Eine große „Familie“

Die Geschichte des Ikebana als dekorative Kunst begann vor 500 Jahren. Ikebana-Schulen sind von einem Meister-Schüler-Verhältnis geprägt. Die Stellung des Meisters oder Schulleiters ist erblich. Als Erbe der alten Kunst besitzt er über eine große „Familie“ von Schülern die Autorität eines Patriarchen. Er gibt nicht nur den überlieferten Stil an die nächste Generation weiter, sondern auch neue Stilrichtungen, die er eingebracht hat und die seiner Zeit entsprechen.

Nach dem Abschluss meines Studiums auf der Ikenobō-Universität und einem zweijährigen Fachlehrgang in kadō begann ich im Januar 1971 für die Ikenobō-Stiftung zu arbeiten. Ich plante und organisierte in ganz Japan Ikebana-Ausstellungen der Ikenobō-Stiftung. Auch reiste ich mit dem Meister durch das Land und assistierte ihm zusammen mit anderen beim Erstellen seiner Kunstwerke.

Ich erinnere mich noch daran, wie ich das erste Mal auf der Bühne des Fukuoka-Sportzentrums stand, um den Meister beim Vorführen der Blumenkunst zu unterstützen. Beim Anblick der Tausende von Zuschauern wurde ich völlig nervös. Ich verbog versehentlich Stängel und schnitt Zweige ab. Aber der Meister nahm es mit Humor und erklärte dem Publikum, was er tat. Dadurch wurde ich ruhiger.

Fanden nationale Veranstaltungen mit Persönlichkeiten aus dem Ausland statt, war ich mit dem Meister unterwegs, um dafür Blumenarrangements anzufertigen.
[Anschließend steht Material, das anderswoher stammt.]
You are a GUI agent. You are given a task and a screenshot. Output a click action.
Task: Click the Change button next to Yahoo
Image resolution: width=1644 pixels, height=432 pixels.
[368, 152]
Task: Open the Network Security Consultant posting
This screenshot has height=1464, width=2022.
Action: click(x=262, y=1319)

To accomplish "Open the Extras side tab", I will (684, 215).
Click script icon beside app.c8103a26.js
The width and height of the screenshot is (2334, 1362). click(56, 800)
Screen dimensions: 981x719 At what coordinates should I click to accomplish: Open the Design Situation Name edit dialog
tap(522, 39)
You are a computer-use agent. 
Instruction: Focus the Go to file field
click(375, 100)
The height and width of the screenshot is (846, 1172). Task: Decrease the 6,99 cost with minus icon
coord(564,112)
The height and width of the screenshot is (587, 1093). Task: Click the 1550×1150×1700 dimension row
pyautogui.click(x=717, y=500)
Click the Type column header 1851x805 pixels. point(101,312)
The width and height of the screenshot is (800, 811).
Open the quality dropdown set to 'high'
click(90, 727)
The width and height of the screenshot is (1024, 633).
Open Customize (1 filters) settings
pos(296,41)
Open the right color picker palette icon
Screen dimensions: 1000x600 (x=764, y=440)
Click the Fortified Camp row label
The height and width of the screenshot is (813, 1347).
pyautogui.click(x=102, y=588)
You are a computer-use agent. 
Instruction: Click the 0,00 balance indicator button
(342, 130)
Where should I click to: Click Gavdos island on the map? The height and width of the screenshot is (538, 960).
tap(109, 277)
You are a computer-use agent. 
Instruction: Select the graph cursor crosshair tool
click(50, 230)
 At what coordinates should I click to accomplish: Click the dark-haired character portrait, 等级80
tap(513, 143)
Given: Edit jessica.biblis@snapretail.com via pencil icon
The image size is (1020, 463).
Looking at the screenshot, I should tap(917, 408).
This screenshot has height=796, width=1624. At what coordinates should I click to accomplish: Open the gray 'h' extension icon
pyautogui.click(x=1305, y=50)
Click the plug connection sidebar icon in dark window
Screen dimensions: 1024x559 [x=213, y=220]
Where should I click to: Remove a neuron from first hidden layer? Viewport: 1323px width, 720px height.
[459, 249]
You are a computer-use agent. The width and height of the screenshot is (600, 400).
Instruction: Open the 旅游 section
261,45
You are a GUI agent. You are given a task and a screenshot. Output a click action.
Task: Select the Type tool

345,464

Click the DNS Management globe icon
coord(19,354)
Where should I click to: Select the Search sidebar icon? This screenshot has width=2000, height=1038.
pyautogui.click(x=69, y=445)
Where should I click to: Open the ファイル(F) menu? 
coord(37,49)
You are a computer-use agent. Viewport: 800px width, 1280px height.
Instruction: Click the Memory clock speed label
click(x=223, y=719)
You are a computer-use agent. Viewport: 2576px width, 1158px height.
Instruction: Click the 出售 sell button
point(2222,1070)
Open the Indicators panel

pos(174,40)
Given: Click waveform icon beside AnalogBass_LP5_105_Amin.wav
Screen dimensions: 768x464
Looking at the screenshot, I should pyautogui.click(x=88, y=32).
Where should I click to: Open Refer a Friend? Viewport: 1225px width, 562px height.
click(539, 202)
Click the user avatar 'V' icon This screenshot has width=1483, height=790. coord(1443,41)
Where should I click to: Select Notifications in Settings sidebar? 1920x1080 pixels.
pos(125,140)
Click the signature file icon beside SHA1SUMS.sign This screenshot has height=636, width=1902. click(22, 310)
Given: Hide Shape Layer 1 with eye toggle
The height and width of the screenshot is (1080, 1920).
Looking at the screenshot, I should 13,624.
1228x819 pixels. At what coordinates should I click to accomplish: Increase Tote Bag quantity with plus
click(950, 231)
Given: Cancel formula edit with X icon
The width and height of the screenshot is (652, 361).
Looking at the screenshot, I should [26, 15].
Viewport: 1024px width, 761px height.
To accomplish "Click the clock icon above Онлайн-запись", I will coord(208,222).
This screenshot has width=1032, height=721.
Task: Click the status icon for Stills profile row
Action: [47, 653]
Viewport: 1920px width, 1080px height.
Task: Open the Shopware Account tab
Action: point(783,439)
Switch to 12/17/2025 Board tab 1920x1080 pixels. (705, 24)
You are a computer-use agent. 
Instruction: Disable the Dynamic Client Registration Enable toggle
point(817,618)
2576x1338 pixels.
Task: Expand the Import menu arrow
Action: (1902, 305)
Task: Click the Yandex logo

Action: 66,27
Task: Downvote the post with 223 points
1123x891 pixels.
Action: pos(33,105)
Wie eingangs erwähnt, kam ich so bei einer Gelegenheit in einen eleganten Saal des Kaiserpalastes.

Als man später die zentrale Ikenobō-Fortbildungsschule für Lehrer gründete, übertrug man mir Aufgaben in Verbindung mit dem landesweiten Unterricht: das Erstellen des Lehrplans und die Aufsicht über die Herstellung von Lehrbüchern und Filmen. Sie sollten für den Unterricht von etwa 200 000 Teilnehmern in 300 Zweigstellen in ganz Japan dienen. Ich reiste durch das ganze Land, um den Kurs zu beaufsichtigen. Ikenobō hat auch Zweigstellen in Übersee und mehrmals im Jahr reiste ich nach Taiwan. So erlangte ich das Vertrauen des Meisters und hatte eine verantwortungsvolle Stellung inne.

Ich hatte zwar Freude an meiner Arbeit, aber das Leben befriedigte mich nicht richtig. Hinter einem Schleier aus Schönem gab es einiges, was mir die Illusionen raubte. Eifersucht und Neid unter den Kursteilnehmern artete in Verleumdung aus und an vielen Orten baten mich Unterweiser um Rat. Doch in einer Gesellschaft, die von alten Bräuchen und von Macht beherrscht wird, waren mir oft die Hände gebunden. Viele hatten wirklich ein Herz für Ikebana und nahmen den Kurs ernst, daher bemühte ich mich aufrichtig, mein Bestes zu geben, damit ihnen das Lernen Freude bereitete.

Erste Kontakte mit der Schönheit der Wahrheit

Ich hatte eine Abneigung gegen Religion, da ich dachte, dass sie blind macht. Außerdem hatte ich unter denen, die Frieden und Glück predigen, viel Heuchelei beobachtet. Meine Frau Keiko suchte jedoch bereits seit ihrer Kindheit nach Wahrheit. Sie hatte sich für verschiedene Religionen interessiert und sich ihre Lehren angehört, doch nichts war für sie wirklich zufriedenstellend.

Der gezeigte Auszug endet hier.